Citizens, my version of the classic recipe calls for a few shellfish native to Brittany – while not traditional to the soup, I find they add a wonderful flavor to the final product.
Battle on – The GeneralissimoPrint
The Hirshon Breton Cotriade Soup
- First step: The soup
- 500g of shrimp with heads, cut in 1/2 lengthwise
- 1 carrot
- 1 onion, preferably a Roscoff varietal from Brittany
- 1/2 leek
- 1 leafy celery stalk
- 6 cloves of garlic
- 1 branch of thyme
- 1 bay leaf
- 20 cl of olive oil
- 40 cl of white wine
- Salt & Pepper
- Second step: Preparation of the cotriade
- 2 ounces Salt pork, rind removed
- 2 pounds small red potatoes – peeled, quartered
- 64 fluid ounces (2 quarts) Shrimp stock
- Sprigs of parsley, chervil, oregano, tarragon and thyme + 1 bay leaf
- Cheesecloth and twine
- 2 medium onions, preferably Roscoff
- 200g fillet of monkfish, skin removed
- 200g fillet of cod, skin removed
- 200g of fillet of bar or rock mullet, skin removed
- 200g of turbot, skin removed
- 8 dry pack sea scallops, cut into coins
- 1 cold water lobster tail, removed from the shell and cut into coins
- Minced chervil (preferred) or parsley
- Third Step: Croûtons
- 125 ml (1/2 cup) clarified butter
- 8 thick slices sourdough
- 1 garlic clove
- For the soup: cut the vegetables in a mirepoix dice.
- Heat the olive oil, then add the vegetables, a pinch of salt and sauté until the evaporation of their water and then deglaze with white wine, reduce to dryness and add thyme, peeled garlic and bay leaf.
- Wet ⅔ of the mass with water.
- Leave to cook on very low heat for 2 hours then mix all while removing thyme and bay leaves.
- Adjust seasoning.
- Put the shrimp stock in a saucepan and heat to just below a simmer. Reserve.
- Heat a seperate soup pot or dutch oven over medium heat and add the salt pork. Cook for 1-2 minutes to heat the fat.
- Add the onions, sprinkle with ½ teaspoon salt, turn heat to medium low, and cook for 5 minutes (no browning on the onions).
- Tie the herbs and bay leaf in a cheesecloth and add to the pot along with the potatoes and the warm fish stock.
- Taste the soup at this point, adjust seasoning with salt. Be careful not to over season, since the soup liquid will reduce.
- Increase the heat and bring the soup to a boil. Then reduce the heat to low and simmer the soup until the potatoes are tender, about 30-40 minutes.
- At this point, there should be enough broth to poach the fish in, add an extra cup of stock (preferred) or water to the soup if it is too thick.
- Taste the soup and re-check the seasoning. Remove the cheesecloth with herbs and bay leaf.
- Add one third of the fish fillets to the barely simmering soup, and poach until opaque. Remove with a slotted spoon and keep warm.

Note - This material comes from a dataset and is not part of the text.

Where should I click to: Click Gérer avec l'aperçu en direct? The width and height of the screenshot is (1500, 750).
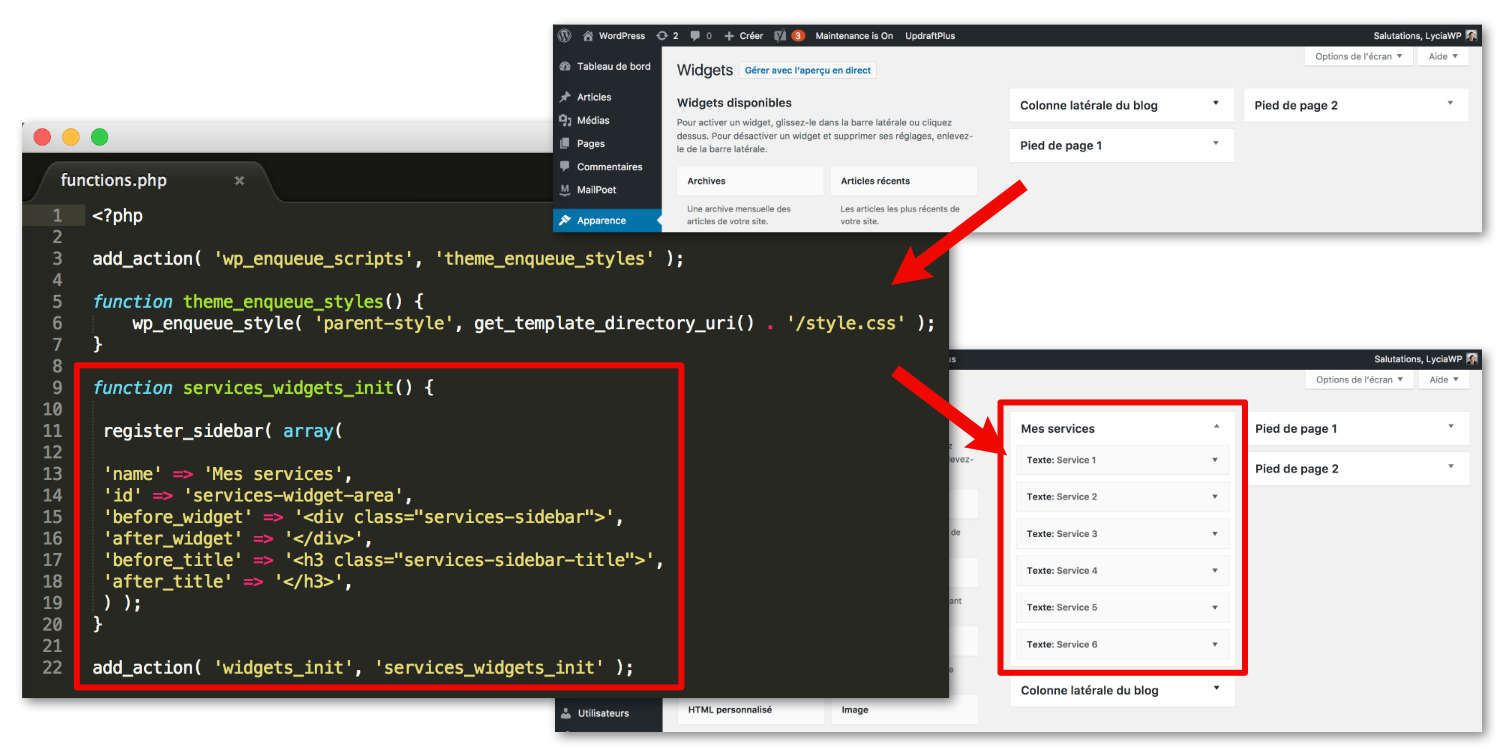click(x=807, y=71)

- Repeat twice, with the remaining fish and shellfish. (Note: Make sure all the fish you add is immersed in the broth, but near the surface so you can scoop it out when cooked. Be careful when handling the fish, so it doesn’t fall apart. You may need to gently turn the fillets. Add less fish at a time if it doesn’t all fit.)
- Meanwhile, for croûtons, heat clarified butter in a frying pan over medium heat, add bread and cook, turning once, until golden (1-2 minutes each side). Rub bread and serving bowls with garlic clove, then discard garlic.
- Divide croûtons among bowls, top with potatoes, onions and shellfish, then ladle over fish and soup. Season liberally with freshly ground black pepper and serve hot. Sprinkle lightly with minced chervil or parsley.